D polysilicon layer is carried out local boron DIFFUSION TREATMENT by (), then local phosphorus diffusion process, forms the N-type heavily doped polysilicon layer and P type polysilicon layer that are set up in parallel;

The front protecting layer formed in e back side is formed in () removal step (d) Pyrex and phosphorosilicate glass and cell substrate front preparation process;

(f) Passivation Treatment;

After have employed technique scheme, the present invention has following beneficial effect:

(1) without the need to diffuseing to form PN junction, adopt ultra-thin tunnelling passivation layer and polysilicon layer, comprise N-type heavily doped polysilicon layer and the P type polysilicon layer of broad-band gap in polysilicon layer, this structure can make silicon body have good surface passivation effect, forms the selectivity transport layer of charge carrier.

(2) polysilicon layer and electrode directly form large-area contact, avoid the compound of traditional solar cell in Metal contact regions, while maintenance fill factor, curve factor, decrease the loss of open circuit voltage.

(3) the full backplane solar battery structure that the present invention relates to is simple, and processing step reduces in a large number relative to traditional full backplane solar cell, is applicable to industrialization and produces.

Accompanying drawing explanation

Fig. 1 is the structural representation of full backplane solar battery structure of the present invention.

Embodiment

In order to make content of the present invention more easily be clearly understood, below according to specific embodiment also by reference to the accompanying drawings, the present invention is further detailed explanation.

As shown in Figure 1, a kind of full backplane solar battery structure, it comprises:

Cell substrate 1;

Tunnelling passivation layer 2, described tunnelling passivation layer 2 is arranged on the back side of cell substrate 1;

Polysilicon layer, described polysilicon layer is arranged on the lower surface of tunnelling passivation layer 2, and described polysilicon layer has the N-type heavily doped polysilicon layer 31 and P type polysilicon layer 32 that are set up in parallel.
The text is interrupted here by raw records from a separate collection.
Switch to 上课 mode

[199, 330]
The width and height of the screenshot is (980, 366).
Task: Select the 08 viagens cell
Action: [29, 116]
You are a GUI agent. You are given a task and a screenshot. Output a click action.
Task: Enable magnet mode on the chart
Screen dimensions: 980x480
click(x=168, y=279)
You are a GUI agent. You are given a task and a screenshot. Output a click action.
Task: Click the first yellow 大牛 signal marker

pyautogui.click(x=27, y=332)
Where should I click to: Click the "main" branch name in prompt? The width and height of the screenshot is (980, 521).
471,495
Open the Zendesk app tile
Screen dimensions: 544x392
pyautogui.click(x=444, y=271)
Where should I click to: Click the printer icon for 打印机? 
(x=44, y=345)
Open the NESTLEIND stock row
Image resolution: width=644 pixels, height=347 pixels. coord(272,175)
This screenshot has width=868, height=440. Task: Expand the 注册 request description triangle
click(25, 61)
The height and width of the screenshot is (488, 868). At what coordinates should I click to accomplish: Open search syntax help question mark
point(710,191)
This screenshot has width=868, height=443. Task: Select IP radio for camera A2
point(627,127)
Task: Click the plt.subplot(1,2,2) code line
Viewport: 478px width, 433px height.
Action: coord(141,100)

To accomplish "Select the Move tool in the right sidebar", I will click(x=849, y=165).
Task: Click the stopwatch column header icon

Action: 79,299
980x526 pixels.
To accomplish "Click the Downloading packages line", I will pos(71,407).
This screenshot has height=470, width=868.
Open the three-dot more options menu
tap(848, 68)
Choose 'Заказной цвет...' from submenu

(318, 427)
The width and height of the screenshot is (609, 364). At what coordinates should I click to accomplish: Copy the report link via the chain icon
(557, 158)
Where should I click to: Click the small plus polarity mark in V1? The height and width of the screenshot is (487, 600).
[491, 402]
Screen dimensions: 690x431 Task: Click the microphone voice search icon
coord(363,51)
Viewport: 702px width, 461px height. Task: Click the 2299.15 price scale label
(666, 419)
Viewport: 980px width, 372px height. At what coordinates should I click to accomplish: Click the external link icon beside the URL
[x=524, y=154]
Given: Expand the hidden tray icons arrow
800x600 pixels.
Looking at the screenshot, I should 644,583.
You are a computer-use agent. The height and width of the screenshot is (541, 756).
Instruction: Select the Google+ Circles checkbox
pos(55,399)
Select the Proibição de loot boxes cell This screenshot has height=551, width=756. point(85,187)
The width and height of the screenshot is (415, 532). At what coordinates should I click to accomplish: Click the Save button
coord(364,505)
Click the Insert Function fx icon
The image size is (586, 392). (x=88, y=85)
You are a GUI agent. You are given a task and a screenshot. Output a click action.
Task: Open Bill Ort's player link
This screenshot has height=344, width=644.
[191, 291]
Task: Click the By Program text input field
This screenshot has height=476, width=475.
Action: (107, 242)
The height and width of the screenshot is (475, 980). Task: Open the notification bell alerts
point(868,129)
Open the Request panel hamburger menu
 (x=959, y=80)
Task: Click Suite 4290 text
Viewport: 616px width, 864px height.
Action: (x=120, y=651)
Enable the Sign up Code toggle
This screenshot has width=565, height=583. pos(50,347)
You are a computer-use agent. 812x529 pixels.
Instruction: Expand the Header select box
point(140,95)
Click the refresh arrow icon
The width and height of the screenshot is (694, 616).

Full backplane solar battery structure also comprises electrode layer; electrode layer is arranged on the lower surface of polysilicon layer; and described electrode layer has the negative electrode 41 contacted with N-type heavily doped polysilicon layer 31 and the positive electrode 42 contacted with P type polysilicon layer 32; and be provided with local passivation protection layer 5 between adjacent negative electrode 41 and positive electrode 42, described local passivation protection layer 5 is arranged between the Metal Contact position of N-type heavily doped polysilicon layer 31 and P type polysilicon layer 32 lower floor.

Full backplane solar battery structure also comprises Facad structure, and described Facad structure comprises the front-surface field 6, front passivation layer 7 and the antireflection layer 8 that are successively set on cell substrate 1 front from the inside to the outside.

Described antireflection layer 8 is SiN _xfilm or SiO ₂film or SiN _x/ SiO ₂laminate film can certainly be that other have the film of antireflective effect; And/or described front passivation layer 7 is Al ₂o ₃film or Al ₂o ₃/ SiN _xlaminate film can certainly be that other have the film of surface passivation effect; And/or described front-surface field 6 is for having front field effect active layer.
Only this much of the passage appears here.